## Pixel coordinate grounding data
━━━━━━

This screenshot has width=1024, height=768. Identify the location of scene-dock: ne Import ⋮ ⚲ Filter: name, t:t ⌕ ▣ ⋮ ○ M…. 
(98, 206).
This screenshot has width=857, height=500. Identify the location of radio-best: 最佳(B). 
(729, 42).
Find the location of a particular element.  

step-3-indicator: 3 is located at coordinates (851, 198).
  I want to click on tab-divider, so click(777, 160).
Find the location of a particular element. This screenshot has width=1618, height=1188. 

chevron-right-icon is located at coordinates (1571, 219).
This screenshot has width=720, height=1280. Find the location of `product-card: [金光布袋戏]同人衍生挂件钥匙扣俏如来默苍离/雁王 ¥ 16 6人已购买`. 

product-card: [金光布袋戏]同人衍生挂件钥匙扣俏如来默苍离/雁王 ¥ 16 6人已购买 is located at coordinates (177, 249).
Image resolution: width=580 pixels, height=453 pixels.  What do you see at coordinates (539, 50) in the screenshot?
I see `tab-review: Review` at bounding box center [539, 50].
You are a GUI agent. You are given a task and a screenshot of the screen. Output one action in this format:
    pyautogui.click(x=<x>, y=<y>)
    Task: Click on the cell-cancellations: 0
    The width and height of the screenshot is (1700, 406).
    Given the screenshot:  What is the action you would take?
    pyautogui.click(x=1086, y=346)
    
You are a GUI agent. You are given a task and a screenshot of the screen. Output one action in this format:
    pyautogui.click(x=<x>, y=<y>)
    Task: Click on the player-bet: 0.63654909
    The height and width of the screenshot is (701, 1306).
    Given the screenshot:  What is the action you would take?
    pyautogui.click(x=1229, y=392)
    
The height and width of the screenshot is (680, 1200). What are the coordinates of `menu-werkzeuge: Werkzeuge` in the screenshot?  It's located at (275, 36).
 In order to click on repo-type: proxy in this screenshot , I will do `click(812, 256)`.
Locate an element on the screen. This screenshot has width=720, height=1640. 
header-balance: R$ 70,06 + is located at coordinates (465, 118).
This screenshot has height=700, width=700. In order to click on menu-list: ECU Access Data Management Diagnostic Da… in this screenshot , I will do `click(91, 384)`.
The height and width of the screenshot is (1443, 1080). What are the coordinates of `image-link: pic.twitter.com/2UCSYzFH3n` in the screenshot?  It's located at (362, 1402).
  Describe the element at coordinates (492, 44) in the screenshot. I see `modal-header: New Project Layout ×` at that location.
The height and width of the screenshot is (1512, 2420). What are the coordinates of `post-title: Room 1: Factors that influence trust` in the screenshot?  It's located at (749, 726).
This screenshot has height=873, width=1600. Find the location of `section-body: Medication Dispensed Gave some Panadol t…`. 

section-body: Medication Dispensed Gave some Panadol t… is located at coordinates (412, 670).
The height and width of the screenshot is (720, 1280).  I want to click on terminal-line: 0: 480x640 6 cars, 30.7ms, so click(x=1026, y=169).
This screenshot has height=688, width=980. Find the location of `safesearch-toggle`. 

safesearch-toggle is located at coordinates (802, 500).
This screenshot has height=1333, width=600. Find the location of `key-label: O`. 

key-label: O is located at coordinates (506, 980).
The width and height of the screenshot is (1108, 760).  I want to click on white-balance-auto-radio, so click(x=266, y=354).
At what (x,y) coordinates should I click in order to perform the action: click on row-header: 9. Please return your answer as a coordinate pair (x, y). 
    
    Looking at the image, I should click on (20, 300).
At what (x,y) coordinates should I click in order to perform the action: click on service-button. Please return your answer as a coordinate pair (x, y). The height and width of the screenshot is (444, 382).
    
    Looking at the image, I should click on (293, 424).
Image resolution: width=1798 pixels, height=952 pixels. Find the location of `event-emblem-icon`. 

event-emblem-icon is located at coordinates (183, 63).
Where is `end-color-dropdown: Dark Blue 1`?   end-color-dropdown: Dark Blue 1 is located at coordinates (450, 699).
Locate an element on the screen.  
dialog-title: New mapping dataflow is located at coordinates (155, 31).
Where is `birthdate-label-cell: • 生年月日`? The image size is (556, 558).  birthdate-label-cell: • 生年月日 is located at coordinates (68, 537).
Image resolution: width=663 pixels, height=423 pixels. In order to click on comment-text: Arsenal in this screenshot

━━━━━━

## YOUR TASK
Reproduce the stretch of the records from the line that contains "The height and width of the screenshot is (720, 1280)." through the end of the records.

## TASK ANSWER
The height and width of the screenshot is (720, 1280).  I want to click on terminal-line: 0: 480x640 6 cars, 30.7ms, so click(x=1026, y=169).
This screenshot has height=688, width=980. Find the location of `safesearch-toggle`. 

safesearch-toggle is located at coordinates (802, 500).
This screenshot has height=1333, width=600. Find the location of `key-label: O`. 

key-label: O is located at coordinates (506, 980).
The width and height of the screenshot is (1108, 760).  I want to click on white-balance-auto-radio, so click(x=266, y=354).
At what (x,y) coordinates should I click in order to perform the action: click on row-header: 9. Please return your answer as a coordinate pair (x, y). 
    
    Looking at the image, I should click on (20, 300).
At what (x,y) coordinates should I click in order to perform the action: click on service-button. Please return your answer as a coordinate pair (x, y). The height and width of the screenshot is (444, 382).
    
    Looking at the image, I should click on (293, 424).
Image resolution: width=1798 pixels, height=952 pixels. Find the location of `event-emblem-icon`. 

event-emblem-icon is located at coordinates (183, 63).
Where is `end-color-dropdown: Dark Blue 1`?   end-color-dropdown: Dark Blue 1 is located at coordinates (450, 699).
Locate an element on the screen.  
dialog-title: New mapping dataflow is located at coordinates (155, 31).
Where is `birthdate-label-cell: • 生年月日`? The image size is (556, 558).  birthdate-label-cell: • 生年月日 is located at coordinates (68, 537).
Image resolution: width=663 pixels, height=423 pixels. In order to click on comment-text: Arsenal in this screenshot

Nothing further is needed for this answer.